### TÂCHE 1
Reproduisez tel quel le passage de l'article sur Lake allant de « Take Me Home, Country » jusqu'à « depuis des années. ».

### DOCUMENT SOURCE
_ _ _ _ _ _ _

Cette fois-ci dans Partie Rapide, Kalkulmatriciel vous parle de Lake, où il sera question de trouver les bonnes adresses et un sens à sa vie, et Zali de Salio, un platformer minimaliste hardcore.
Lake
Lake est le dernier né du studio Gamious et le dernier poulain de l’éditeur Whitethorn Digital. Dans une mise en scène simple et épurée, on partagera le quotidien de factrice de Meredith pendant quelques semaines, juste le temps de savoir ce qu’elle va faire de sa vie.
Take Me Home, Country Roads
J’ai menti, Meredith n’est pas vraiment factrice. Elle est en réalité une programmeuse de talent, diplômée du MIT et à deux doigts du burn out. Après avoir bouclé un projet important alors que son boss et ses collègues faisaient la fiesta autour d’une piscine, elle s’accorde enfin des vacances bien méritées dans sa ville natale de « Providence Oaks », perdue dans un petit coin de l’Oregon. Ces quelques semaines, Meredith ne va pas les passer à rien faire, elle va remplacer son père au service des Postes, l’occasion de croiser des têtes qu’elle n’a pas vues depuis des années.

_ _ _ _ _ _ _

### DONNÉES DE L'EXERCICE
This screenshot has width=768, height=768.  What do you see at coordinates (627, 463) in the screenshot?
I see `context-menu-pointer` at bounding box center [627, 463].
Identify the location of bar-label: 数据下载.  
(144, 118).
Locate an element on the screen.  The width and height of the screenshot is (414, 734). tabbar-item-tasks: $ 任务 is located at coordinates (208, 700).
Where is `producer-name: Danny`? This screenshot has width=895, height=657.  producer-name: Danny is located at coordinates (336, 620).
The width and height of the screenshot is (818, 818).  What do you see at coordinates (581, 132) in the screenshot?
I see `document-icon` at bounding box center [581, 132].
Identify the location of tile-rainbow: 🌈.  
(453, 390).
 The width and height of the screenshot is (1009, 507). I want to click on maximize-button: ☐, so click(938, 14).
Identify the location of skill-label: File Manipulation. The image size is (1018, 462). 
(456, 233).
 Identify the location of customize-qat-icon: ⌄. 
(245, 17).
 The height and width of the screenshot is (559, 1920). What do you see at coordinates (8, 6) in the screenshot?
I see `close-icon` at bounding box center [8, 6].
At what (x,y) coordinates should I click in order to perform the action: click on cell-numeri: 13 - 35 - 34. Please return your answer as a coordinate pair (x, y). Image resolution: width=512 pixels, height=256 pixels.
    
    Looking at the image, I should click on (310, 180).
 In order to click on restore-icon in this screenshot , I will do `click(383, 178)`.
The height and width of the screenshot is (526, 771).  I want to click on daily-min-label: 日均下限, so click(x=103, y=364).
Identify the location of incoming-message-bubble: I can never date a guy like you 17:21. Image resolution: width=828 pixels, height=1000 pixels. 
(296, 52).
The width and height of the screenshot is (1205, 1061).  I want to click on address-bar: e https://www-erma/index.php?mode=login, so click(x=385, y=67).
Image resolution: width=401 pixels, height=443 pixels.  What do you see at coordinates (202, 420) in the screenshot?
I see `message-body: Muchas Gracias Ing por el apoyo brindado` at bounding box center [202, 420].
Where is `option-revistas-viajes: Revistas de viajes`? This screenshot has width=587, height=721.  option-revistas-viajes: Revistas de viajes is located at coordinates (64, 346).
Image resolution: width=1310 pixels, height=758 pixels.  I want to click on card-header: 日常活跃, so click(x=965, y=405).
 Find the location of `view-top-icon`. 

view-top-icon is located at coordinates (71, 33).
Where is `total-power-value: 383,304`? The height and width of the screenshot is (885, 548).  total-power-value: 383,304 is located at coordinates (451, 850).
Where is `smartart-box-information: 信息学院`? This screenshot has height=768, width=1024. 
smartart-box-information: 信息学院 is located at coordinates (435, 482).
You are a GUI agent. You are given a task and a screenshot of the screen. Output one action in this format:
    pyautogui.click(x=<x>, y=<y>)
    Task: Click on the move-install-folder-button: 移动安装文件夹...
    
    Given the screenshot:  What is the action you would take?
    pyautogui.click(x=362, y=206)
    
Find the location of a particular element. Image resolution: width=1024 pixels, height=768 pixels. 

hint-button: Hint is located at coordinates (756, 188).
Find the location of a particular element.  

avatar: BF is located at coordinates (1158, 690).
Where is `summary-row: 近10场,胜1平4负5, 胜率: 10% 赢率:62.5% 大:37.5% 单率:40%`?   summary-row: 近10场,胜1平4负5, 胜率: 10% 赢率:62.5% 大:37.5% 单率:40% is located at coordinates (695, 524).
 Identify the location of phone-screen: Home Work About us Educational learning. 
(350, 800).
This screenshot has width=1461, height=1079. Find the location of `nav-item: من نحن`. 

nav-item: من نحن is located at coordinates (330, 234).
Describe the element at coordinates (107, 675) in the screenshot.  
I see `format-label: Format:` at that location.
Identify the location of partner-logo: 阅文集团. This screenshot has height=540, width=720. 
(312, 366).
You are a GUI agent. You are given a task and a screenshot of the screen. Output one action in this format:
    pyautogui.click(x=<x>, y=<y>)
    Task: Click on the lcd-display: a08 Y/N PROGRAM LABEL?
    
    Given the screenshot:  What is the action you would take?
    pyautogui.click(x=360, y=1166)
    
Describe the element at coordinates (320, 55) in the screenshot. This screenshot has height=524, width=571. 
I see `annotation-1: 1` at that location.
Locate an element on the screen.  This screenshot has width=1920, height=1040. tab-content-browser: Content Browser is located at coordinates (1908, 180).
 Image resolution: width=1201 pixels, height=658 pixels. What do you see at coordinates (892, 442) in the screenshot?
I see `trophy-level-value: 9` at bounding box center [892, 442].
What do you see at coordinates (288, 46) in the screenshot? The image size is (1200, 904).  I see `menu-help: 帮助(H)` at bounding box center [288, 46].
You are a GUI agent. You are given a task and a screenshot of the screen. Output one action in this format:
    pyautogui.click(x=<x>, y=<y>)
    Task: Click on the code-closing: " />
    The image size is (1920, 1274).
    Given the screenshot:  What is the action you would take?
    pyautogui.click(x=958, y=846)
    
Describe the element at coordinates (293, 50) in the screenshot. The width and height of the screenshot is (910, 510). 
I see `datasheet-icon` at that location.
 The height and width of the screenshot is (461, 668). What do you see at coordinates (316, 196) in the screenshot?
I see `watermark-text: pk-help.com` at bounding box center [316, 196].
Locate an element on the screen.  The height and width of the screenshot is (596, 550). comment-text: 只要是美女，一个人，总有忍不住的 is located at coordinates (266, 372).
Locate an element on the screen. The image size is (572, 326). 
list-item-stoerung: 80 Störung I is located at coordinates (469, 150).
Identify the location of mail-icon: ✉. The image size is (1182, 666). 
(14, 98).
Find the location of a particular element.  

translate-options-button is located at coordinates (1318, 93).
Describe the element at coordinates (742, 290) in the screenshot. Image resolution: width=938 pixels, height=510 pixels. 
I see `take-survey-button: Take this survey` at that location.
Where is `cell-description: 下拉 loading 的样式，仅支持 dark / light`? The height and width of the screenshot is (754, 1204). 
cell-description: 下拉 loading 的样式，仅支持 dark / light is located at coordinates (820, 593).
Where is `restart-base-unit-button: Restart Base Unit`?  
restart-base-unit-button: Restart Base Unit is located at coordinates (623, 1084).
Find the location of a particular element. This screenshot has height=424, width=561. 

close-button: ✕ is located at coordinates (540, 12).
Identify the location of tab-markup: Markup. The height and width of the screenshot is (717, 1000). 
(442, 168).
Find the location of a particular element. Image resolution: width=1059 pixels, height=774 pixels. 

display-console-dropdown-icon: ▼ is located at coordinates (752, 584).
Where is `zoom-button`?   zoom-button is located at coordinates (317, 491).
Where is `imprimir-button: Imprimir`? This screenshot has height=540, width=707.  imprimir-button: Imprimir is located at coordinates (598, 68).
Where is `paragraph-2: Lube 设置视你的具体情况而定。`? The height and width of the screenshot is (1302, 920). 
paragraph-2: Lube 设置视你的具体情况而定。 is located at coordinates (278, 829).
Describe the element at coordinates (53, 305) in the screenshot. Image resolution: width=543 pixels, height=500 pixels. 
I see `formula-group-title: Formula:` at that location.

_ _ _ _ _ _ _

### TÂCHE 2
Réécrivez les entrées depuis leur début jusqu'à la ligne contenant « coordinates (336, 620). » incluse, en substituant « Determine » à « Identify ». Ne modifiez rien d'autre et ne donnez que ces lignes.

### SOLUTION 1
Take Me Home, Country Roads
J’ai menti, Meredith n’est pas vraiment factrice. Elle est en réalité une programmeuse de talent, diplômée du MIT et à deux doigts du burn out. Après avoir bouclé un projet important alors que son boss et ses collègues faisaient la fiesta autour d’une piscine, elle s’accorde enfin des vacances bien méritées dans sa ville natale de « Providence Oaks », perdue dans un petit coin de l’Oregon. Ces quelques semaines, Meredith ne va pas les passer à rien faire, elle va remplacer son père au service des Postes, l’occasion de croiser des têtes qu’elle n’a pas vues depuis des années.

### SOLUTION 2
This screenshot has width=768, height=768.  What do you see at coordinates (627, 463) in the screenshot?
I see `context-menu-pointer` at bounding box center [627, 463].
Determine the location of bar-label: 数据下载.  
(144, 118).
Locate an element on the screen.  The width and height of the screenshot is (414, 734). tabbar-item-tasks: $ 任务 is located at coordinates (208, 700).
Where is `producer-name: Danny`? This screenshot has width=895, height=657.  producer-name: Danny is located at coordinates (336, 620).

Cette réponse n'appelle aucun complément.